• **WORK ITEM**:
Go through the data and retrieve each line that includes the string "agent".

• **DATA SUPPLIED**:
————

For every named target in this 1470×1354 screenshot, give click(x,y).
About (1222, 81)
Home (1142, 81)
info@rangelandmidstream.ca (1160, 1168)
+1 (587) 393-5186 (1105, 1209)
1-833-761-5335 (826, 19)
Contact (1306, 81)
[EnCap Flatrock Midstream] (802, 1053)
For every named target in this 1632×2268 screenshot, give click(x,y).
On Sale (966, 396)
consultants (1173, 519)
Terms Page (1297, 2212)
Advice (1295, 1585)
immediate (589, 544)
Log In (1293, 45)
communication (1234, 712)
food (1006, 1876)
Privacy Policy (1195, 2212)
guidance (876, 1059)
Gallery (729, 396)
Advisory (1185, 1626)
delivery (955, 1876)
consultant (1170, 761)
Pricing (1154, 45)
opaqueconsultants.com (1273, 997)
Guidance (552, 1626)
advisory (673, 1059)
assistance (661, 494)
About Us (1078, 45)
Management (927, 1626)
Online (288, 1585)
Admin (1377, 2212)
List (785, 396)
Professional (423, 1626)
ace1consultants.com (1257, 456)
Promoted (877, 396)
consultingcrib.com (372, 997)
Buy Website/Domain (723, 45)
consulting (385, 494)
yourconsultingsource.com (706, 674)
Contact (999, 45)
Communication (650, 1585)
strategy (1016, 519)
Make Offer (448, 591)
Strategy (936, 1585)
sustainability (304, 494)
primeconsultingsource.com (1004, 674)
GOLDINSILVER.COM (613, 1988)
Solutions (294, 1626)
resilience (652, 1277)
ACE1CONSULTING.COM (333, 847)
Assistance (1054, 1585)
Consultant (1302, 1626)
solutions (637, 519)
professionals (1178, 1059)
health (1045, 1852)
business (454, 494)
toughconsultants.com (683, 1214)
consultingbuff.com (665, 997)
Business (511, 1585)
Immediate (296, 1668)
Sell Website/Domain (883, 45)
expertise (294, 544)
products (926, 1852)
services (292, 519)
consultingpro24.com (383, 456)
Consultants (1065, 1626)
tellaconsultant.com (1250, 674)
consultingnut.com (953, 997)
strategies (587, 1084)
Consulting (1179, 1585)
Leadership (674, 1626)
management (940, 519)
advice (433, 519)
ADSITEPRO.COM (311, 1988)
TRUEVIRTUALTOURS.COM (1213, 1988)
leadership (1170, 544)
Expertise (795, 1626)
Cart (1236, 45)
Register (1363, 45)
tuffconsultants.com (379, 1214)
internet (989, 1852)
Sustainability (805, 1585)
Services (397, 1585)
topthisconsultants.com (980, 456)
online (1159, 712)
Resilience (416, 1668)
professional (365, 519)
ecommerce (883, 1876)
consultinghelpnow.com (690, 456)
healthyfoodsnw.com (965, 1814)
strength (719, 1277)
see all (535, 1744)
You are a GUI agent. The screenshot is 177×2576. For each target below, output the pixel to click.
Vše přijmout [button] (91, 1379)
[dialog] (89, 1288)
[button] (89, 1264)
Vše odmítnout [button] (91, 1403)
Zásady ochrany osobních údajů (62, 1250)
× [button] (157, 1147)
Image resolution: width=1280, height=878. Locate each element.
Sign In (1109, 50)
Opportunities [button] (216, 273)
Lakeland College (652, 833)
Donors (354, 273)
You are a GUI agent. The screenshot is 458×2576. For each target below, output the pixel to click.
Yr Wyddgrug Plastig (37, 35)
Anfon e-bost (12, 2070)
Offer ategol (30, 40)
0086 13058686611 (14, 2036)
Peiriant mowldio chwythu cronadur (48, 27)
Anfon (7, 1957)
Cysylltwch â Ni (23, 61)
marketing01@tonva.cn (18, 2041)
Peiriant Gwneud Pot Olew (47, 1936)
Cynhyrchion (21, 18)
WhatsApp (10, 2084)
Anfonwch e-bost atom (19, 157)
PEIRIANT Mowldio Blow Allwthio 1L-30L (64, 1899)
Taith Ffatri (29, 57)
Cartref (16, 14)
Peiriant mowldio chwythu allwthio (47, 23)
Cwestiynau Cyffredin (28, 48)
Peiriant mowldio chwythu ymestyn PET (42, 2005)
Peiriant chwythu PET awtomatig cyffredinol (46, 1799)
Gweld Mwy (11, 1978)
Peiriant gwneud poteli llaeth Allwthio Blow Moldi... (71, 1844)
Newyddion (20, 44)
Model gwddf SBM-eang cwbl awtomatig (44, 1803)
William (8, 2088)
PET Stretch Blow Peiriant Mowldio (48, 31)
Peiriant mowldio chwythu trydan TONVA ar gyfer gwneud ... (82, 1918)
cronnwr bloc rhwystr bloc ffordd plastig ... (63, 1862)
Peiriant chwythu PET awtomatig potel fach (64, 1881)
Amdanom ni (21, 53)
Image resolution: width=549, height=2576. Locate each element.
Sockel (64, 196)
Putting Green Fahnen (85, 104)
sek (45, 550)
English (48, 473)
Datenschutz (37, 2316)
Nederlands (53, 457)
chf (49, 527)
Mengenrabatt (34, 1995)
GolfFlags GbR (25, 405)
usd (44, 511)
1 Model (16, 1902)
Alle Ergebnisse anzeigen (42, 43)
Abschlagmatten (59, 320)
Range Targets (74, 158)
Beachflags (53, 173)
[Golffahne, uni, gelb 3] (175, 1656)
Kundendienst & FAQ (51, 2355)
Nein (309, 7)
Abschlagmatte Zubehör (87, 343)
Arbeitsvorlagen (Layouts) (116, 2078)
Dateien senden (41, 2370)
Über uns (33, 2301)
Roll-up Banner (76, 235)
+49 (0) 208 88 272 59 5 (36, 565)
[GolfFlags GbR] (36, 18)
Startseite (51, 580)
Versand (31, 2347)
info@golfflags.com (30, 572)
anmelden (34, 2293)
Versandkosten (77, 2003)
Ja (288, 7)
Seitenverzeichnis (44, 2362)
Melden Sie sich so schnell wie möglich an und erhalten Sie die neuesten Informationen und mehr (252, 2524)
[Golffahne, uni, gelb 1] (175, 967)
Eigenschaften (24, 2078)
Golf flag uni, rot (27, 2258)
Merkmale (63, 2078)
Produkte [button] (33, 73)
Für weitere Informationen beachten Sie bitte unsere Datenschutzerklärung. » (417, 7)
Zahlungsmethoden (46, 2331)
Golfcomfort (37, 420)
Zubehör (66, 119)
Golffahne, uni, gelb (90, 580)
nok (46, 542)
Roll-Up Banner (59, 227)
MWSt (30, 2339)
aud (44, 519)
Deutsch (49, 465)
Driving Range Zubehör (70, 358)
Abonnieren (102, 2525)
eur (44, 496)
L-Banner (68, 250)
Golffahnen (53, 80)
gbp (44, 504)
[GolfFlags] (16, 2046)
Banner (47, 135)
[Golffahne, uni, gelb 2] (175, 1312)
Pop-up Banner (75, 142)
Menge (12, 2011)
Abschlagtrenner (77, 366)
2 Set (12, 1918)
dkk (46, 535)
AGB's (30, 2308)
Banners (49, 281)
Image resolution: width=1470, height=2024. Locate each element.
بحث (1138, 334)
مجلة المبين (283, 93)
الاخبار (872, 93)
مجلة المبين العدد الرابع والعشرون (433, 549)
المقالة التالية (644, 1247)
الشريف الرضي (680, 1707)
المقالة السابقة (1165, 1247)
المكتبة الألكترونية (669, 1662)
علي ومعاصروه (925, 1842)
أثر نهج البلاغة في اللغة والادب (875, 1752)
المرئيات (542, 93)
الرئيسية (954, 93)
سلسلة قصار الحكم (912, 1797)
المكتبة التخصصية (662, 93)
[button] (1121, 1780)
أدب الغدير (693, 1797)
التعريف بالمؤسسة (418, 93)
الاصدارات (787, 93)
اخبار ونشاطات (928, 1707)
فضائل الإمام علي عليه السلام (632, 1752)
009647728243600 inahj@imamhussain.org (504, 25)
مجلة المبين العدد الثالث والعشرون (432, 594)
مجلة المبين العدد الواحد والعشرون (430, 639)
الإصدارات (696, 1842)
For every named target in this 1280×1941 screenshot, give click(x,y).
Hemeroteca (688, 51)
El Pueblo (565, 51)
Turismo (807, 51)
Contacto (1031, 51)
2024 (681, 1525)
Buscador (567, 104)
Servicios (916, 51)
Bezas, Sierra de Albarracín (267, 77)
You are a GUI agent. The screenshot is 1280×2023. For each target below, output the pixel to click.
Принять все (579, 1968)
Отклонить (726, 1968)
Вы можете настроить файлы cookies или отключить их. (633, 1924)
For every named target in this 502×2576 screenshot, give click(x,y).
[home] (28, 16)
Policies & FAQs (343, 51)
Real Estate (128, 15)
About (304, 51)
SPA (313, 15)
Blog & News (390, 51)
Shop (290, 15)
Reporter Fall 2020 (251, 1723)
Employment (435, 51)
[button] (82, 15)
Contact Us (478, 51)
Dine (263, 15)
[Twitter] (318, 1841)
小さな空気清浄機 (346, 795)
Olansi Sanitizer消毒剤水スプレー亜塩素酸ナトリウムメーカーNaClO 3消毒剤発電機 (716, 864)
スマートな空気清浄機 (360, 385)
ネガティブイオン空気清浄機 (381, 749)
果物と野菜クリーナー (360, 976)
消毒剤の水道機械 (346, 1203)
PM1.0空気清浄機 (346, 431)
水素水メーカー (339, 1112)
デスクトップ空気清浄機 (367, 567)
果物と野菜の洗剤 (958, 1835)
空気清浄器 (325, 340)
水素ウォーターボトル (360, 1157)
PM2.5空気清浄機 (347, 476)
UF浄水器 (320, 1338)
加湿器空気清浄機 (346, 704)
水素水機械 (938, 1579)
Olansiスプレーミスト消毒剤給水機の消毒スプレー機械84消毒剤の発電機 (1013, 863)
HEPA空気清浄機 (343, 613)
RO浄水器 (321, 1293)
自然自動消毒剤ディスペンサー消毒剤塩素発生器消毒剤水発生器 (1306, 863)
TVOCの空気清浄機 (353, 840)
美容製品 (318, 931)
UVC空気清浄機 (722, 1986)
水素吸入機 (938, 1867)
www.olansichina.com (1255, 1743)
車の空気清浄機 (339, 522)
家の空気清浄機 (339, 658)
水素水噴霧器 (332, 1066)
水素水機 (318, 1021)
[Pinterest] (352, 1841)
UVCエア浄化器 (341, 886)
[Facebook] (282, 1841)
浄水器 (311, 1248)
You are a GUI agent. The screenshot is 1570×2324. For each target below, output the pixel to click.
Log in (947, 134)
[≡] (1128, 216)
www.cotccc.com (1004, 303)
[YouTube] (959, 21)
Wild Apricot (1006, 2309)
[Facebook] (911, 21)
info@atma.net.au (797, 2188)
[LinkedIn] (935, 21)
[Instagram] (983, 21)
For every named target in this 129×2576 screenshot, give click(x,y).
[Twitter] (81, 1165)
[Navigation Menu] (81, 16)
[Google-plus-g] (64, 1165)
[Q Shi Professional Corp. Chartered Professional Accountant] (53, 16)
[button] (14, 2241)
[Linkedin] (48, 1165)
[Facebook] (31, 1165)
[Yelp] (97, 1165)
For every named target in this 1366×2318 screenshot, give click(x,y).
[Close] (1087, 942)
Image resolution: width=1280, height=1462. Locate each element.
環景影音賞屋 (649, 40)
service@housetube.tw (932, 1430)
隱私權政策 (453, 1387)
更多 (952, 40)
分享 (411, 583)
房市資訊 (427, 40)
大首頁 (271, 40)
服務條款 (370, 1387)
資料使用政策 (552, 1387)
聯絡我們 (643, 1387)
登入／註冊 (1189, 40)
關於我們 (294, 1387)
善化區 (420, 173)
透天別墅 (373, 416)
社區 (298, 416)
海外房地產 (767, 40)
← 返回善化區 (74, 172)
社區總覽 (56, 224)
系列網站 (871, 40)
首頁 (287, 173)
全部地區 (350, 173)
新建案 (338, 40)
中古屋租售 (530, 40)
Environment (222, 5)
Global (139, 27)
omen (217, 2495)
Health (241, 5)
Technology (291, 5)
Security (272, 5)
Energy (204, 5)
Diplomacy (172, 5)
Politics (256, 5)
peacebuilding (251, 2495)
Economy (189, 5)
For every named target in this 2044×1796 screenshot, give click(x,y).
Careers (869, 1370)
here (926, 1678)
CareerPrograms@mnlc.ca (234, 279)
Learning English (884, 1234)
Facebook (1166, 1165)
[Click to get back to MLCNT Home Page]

————

• **REPLY**:
You are a GUI agent. The screenshot is 177×2576. For each target below, output the pixel to click.
You are a GUI agent. The screenshot is 458×2576. For each target below, output the pixel to click.
You are a GUI agent. The screenshot is 1280×2023. For each target below, output the pixel to click.
You are a GUI agent. The screenshot is 1570×2324. For each target below, output the pixel to click.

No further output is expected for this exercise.